What this task involves: Return exactly the lines of the records below, starting at the line that contains "Screen dimensions: 2314x1426" and ending at the line that contains "Task: Click Macintosh HD in the path bar", with both of those lines kept.

(Extracted records)
_ _ _

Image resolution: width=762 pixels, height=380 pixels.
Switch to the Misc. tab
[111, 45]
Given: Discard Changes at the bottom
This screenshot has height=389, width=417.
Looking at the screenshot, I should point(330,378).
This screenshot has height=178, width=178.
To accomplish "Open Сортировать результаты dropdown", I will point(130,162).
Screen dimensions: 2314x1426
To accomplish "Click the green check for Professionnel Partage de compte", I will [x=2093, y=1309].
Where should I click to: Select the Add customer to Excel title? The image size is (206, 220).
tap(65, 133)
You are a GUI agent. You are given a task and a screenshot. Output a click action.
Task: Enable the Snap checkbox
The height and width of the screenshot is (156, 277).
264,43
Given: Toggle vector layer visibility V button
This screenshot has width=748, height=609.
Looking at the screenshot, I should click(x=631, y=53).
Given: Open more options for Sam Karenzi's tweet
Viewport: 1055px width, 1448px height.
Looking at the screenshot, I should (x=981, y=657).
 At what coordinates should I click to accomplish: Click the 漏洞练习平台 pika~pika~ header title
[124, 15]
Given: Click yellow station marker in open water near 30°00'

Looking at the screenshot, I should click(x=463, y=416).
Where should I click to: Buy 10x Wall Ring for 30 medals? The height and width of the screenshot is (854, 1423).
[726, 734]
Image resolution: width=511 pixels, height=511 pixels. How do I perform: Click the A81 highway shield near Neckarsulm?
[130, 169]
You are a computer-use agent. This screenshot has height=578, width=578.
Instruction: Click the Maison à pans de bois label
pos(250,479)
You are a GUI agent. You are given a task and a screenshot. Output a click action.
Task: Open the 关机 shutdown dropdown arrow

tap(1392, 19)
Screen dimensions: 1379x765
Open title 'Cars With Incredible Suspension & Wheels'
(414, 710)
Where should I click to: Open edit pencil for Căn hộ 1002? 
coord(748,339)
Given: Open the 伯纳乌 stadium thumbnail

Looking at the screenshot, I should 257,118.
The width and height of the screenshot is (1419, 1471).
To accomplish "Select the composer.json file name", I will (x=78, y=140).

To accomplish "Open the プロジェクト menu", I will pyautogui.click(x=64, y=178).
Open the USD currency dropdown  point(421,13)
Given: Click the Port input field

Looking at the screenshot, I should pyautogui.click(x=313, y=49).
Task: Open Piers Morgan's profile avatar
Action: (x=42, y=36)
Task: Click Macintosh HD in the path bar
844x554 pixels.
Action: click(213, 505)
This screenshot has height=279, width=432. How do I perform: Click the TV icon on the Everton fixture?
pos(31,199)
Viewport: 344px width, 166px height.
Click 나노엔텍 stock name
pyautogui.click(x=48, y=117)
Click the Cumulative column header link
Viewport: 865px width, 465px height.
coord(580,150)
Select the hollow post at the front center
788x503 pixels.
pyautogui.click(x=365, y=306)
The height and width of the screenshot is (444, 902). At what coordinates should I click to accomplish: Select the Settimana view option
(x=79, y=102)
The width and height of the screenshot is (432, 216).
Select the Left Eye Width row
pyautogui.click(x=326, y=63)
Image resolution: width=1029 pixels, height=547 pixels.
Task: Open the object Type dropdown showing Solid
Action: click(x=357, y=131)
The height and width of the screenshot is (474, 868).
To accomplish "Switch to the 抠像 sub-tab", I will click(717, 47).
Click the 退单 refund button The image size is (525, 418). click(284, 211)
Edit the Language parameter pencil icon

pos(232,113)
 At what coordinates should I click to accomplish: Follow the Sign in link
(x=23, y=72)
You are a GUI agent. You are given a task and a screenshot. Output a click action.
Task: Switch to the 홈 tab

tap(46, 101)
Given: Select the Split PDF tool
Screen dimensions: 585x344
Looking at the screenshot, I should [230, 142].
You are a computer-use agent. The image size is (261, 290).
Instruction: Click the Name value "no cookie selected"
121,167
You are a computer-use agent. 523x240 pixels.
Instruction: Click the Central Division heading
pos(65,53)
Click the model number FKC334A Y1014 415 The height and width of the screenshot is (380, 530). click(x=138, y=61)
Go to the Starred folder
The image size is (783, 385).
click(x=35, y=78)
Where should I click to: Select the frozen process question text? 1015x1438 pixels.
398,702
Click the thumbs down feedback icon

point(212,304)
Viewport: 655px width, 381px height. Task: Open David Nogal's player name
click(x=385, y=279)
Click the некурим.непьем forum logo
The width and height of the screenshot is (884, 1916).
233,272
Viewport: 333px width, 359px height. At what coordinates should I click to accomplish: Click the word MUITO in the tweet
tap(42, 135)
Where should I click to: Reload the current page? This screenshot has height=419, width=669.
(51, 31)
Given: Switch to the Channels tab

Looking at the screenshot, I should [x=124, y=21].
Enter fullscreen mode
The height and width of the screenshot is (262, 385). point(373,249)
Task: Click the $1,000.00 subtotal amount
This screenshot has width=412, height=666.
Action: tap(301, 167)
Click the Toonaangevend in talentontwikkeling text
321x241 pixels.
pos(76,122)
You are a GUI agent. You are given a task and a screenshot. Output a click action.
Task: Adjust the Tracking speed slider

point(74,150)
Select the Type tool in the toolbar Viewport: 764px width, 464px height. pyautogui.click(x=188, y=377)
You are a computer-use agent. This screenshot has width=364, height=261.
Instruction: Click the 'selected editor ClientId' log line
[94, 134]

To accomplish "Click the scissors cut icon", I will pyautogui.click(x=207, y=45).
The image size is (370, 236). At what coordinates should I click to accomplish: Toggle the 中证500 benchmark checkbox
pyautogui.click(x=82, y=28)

_ _ _

Result of this exercise:
Screen dimensions: 2314x1426
To accomplish "Click the green check for Professionnel Partage de compte", I will [x=2093, y=1309].
Where should I click to: Select the Add customer to Excel title? The image size is (206, 220).
tap(65, 133)
You are a GUI agent. You are given a task and a screenshot. Output a click action.
Task: Enable the Snap checkbox
The height and width of the screenshot is (156, 277).
264,43
Given: Toggle vector layer visibility V button
This screenshot has width=748, height=609.
Looking at the screenshot, I should click(x=631, y=53).
Given: Open more options for Sam Karenzi's tweet
Viewport: 1055px width, 1448px height.
Looking at the screenshot, I should (x=981, y=657).
 At what coordinates should I click to accomplish: Click the 漏洞练习平台 pika~pika~ header title
[124, 15]
Given: Click yellow station marker in open water near 30°00'

Looking at the screenshot, I should click(x=463, y=416).
Where should I click to: Buy 10x Wall Ring for 30 medals? The height and width of the screenshot is (854, 1423).
[726, 734]
Image resolution: width=511 pixels, height=511 pixels. How do I perform: Click the A81 highway shield near Neckarsulm?
[130, 169]
You are a computer-use agent. This screenshot has height=578, width=578.
Instruction: Click the Maison à pans de bois label
pos(250,479)
You are a GUI agent. You are given a task and a screenshot. Output a click action.
Task: Open the 关机 shutdown dropdown arrow

tap(1392, 19)
Screen dimensions: 1379x765
Open title 'Cars With Incredible Suspension & Wheels'
(414, 710)
Where should I click to: Open edit pencil for Căn hộ 1002? 
coord(748,339)
Given: Open the 伯纳乌 stadium thumbnail

Looking at the screenshot, I should 257,118.
The width and height of the screenshot is (1419, 1471).
To accomplish "Select the composer.json file name", I will (x=78, y=140).

To accomplish "Open the プロジェクト menu", I will pyautogui.click(x=64, y=178).
Open the USD currency dropdown  point(421,13)
Given: Click the Port input field

Looking at the screenshot, I should pyautogui.click(x=313, y=49).
Task: Open Piers Morgan's profile avatar
Action: (x=42, y=36)
Task: Click Macintosh HD in the path bar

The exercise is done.